European officials met on Tuesday to sketch out options for a second bailout package for Greece, with private sector participation still under discussion to help relieve the country of its massive debt burden.

Senior EU finance officials gathered in Vienna to prepare the ground for more high-level talks on the Greek debt crisis. Sources said a range of policy steps were on the table, including a Vienna Initiative-style debt rollover and bond maturity extensions.

Greece faces a funding gap of over 60 billion euros in 2012 and 2013. Any private sector involvement is likely to form part of a broader package of measures to fill that hole, including aggressive privatisations, fresh austerity pledges from Athens and new aid from the European Union and the IMF.

Ratings agency Fitch said in a report on Tuesday that Greece's official lenders needed to put up 90-100 billion euros to give it sufficient time to implement reforms and cut debt.

It said Greece's ability to deliver on its fiscal promises in the face of rising opposition from the public and political opposition was increasingly in doubt.
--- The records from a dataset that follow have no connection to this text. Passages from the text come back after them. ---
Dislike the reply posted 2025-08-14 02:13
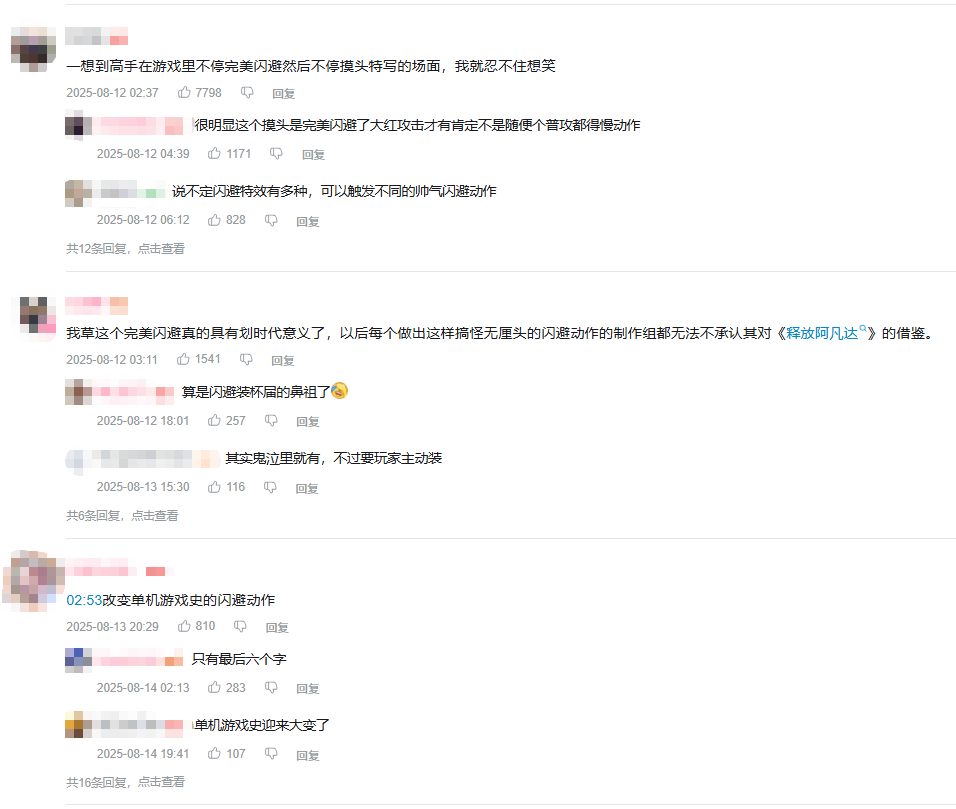This screenshot has width=956, height=809. coord(271,688)
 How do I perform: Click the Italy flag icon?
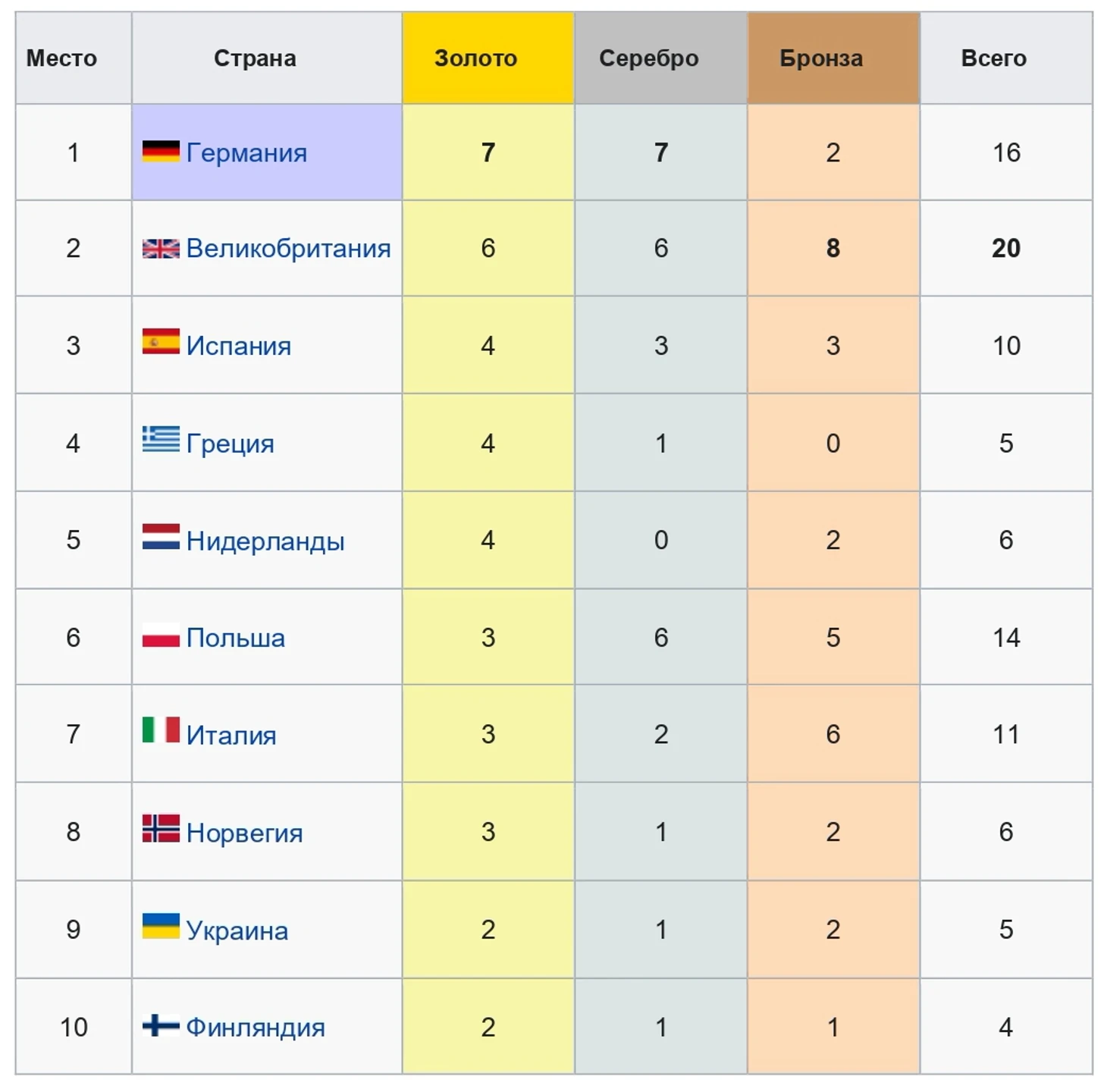coord(161,730)
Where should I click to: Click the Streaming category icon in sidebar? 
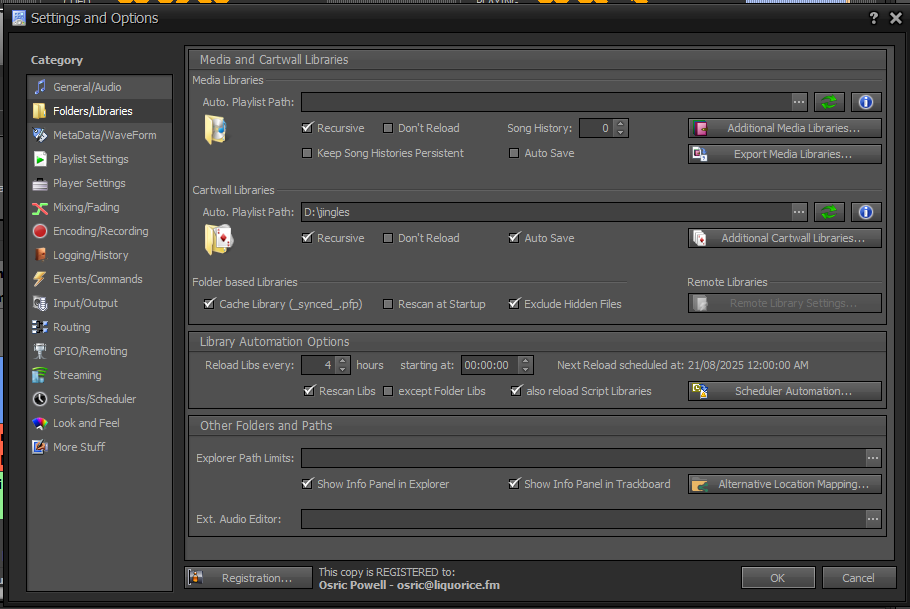(x=40, y=375)
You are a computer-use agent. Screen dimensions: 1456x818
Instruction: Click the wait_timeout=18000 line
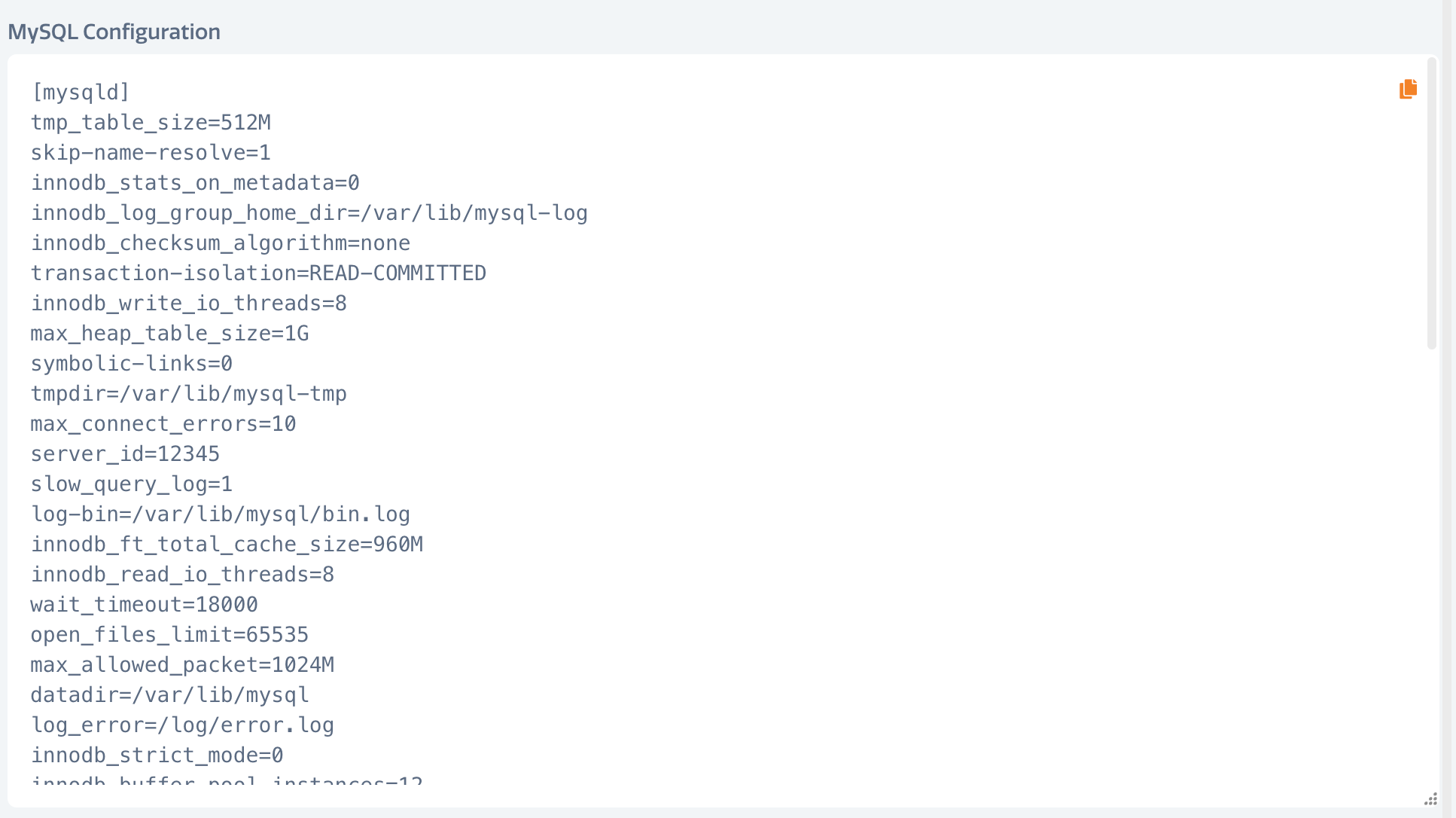pos(145,605)
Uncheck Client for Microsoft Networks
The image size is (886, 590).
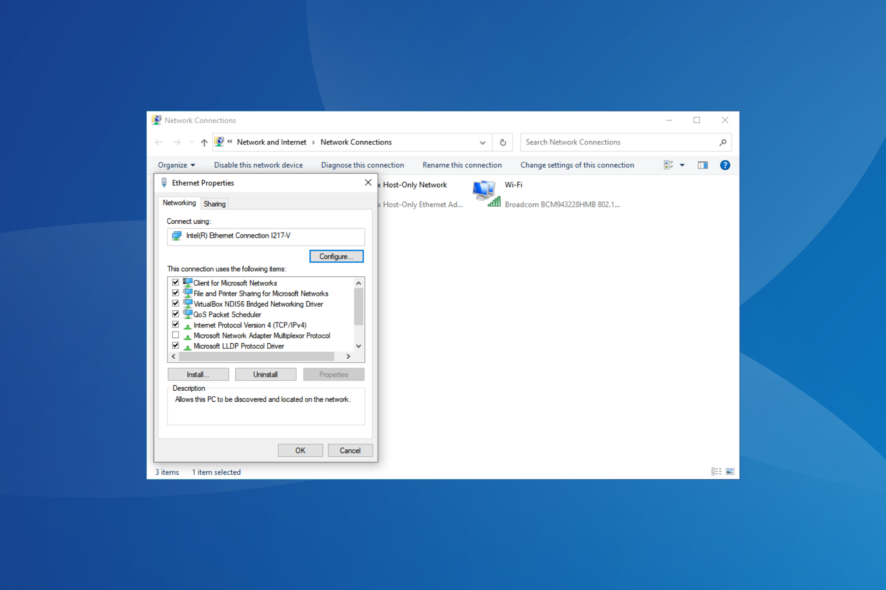point(176,283)
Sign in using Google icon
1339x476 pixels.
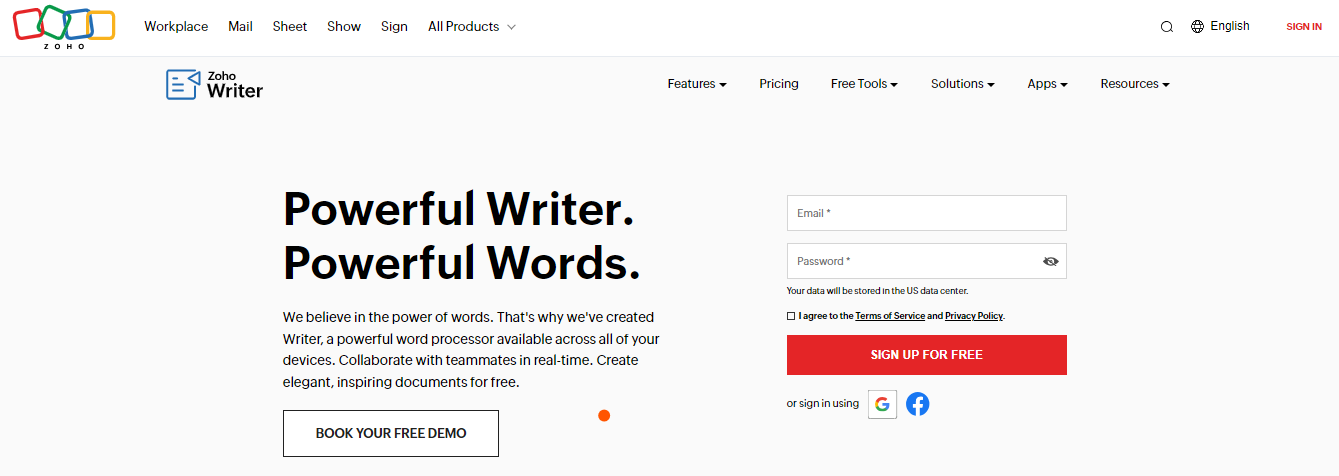[x=882, y=404]
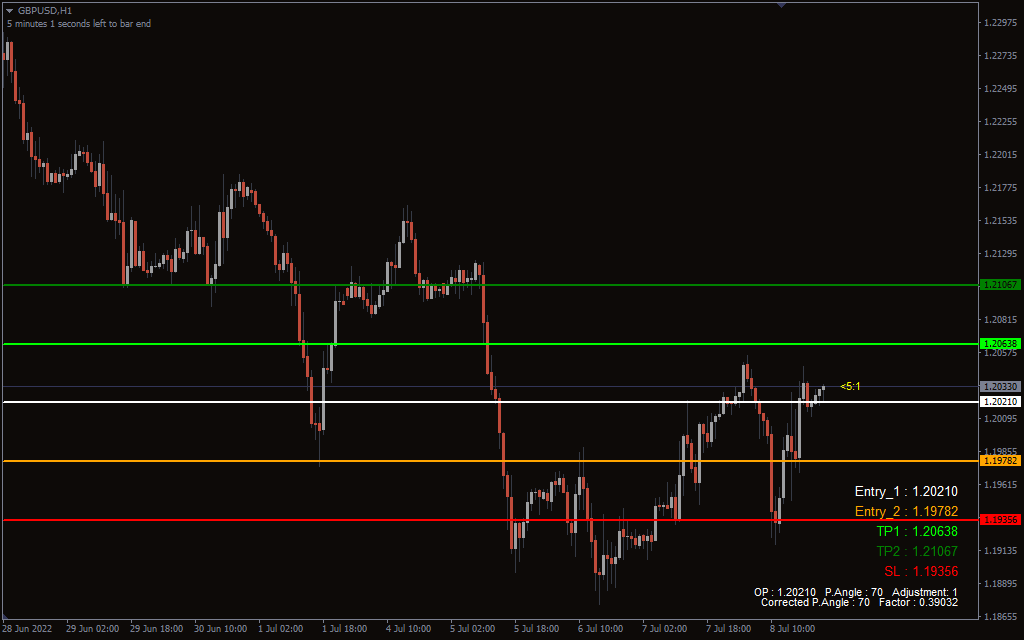
Task: Select the bright green 1.20638 price tag
Action: 1000,344
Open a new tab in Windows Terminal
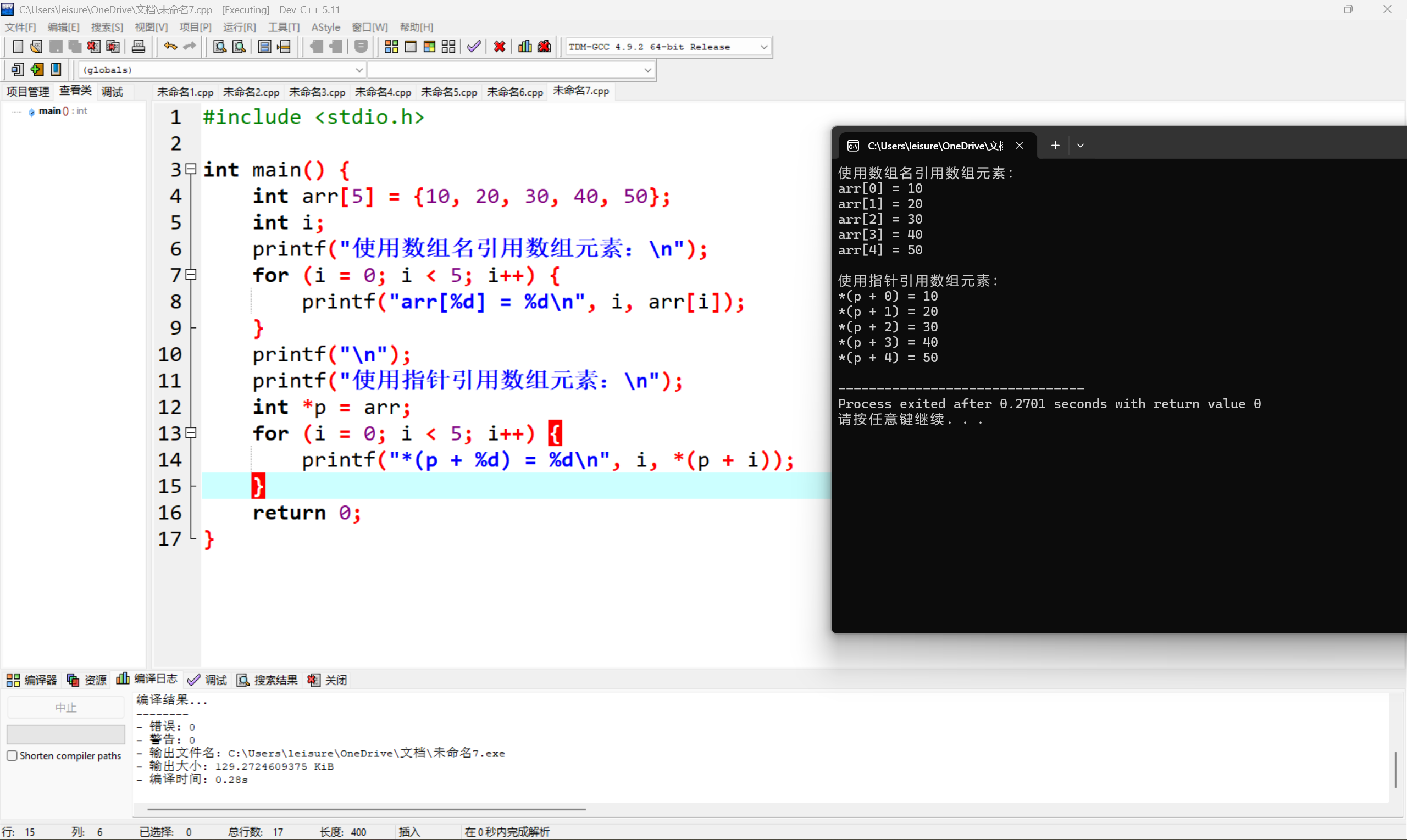This screenshot has height=840, width=1407. click(x=1055, y=146)
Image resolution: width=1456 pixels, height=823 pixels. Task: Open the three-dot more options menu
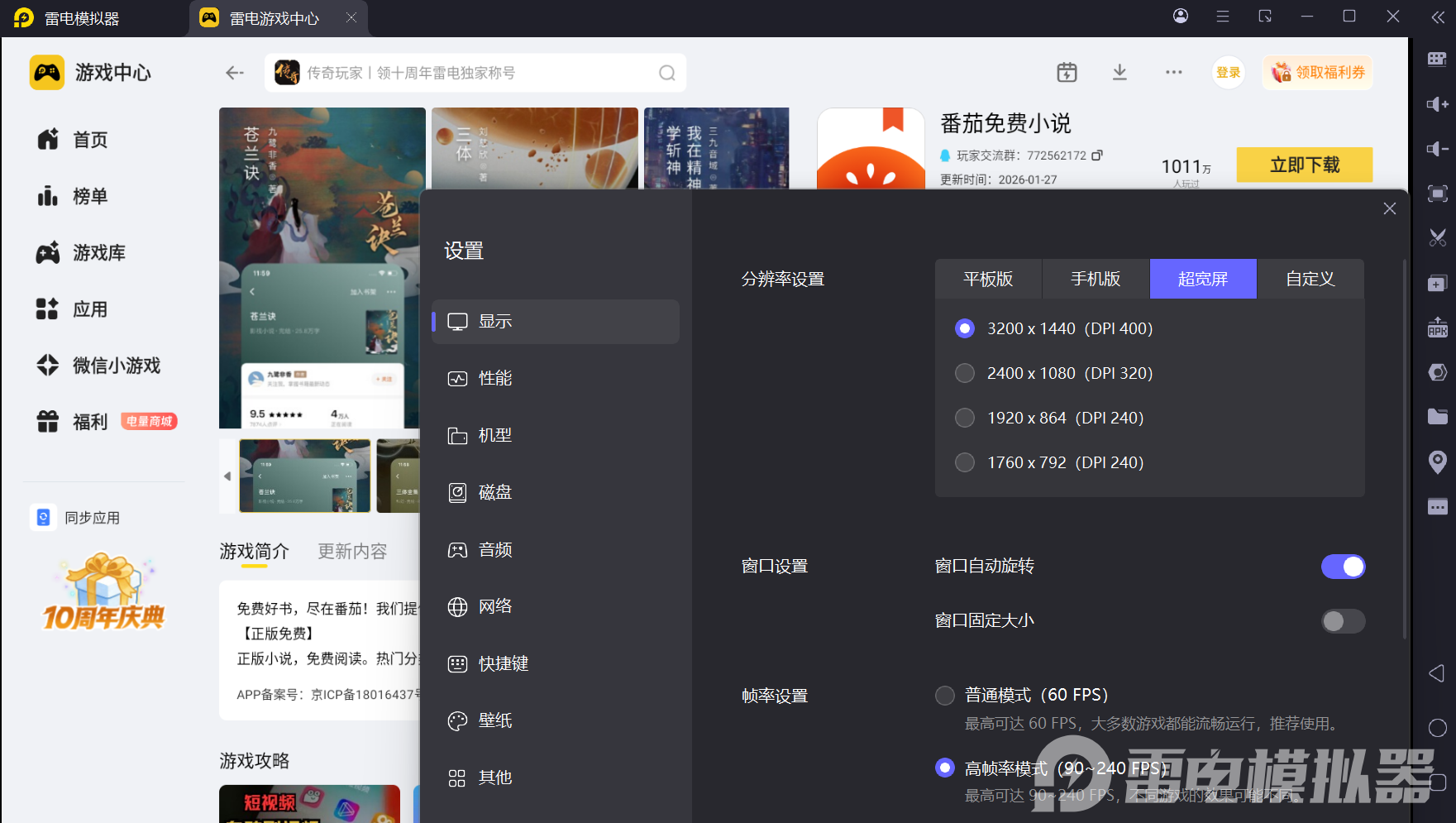[1174, 73]
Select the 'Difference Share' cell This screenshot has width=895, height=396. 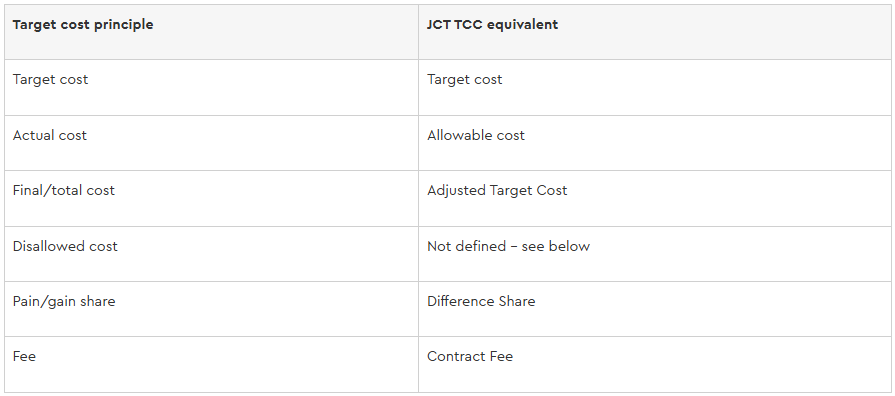pyautogui.click(x=655, y=309)
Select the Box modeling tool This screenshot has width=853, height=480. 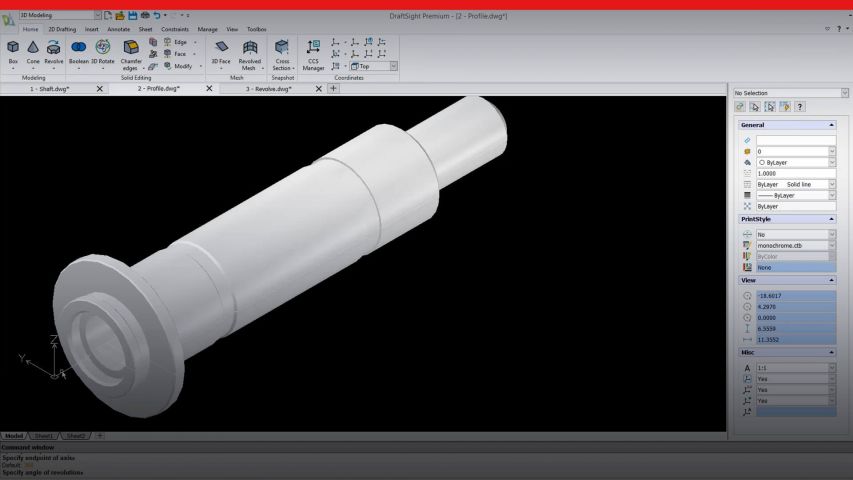coord(13,52)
Underscoring the domestic obstacles, Greece's conservative opposition said a deal between the government and visiting European and IMF inspectors to cut value-added taxes in a bid to win their support was not good enough.

Greece's conservative opposition have demanded lower taxes as a condition for reaching a consensus with the Socialist government on further austerity measures, which Brussels says is essential to secure any further assistance.

The euro rose above $1.44 to reach its highest level in over two weeks on growing confidence that a deal for Greece would be sealed, before dipping slightly on reports that Germany and other countries were sticking to their insistence on private sector involvement.

Markets have grown increasingly skeptical in recent weeks about the ability of policymakers to solve Greece's debt woes because of rising reluctance from countries like Germany, Finland and the Netherlands to provide more aid, as well as new demands by the IMF that Europe commit to long-term guarantees for Greece before it releases more funds.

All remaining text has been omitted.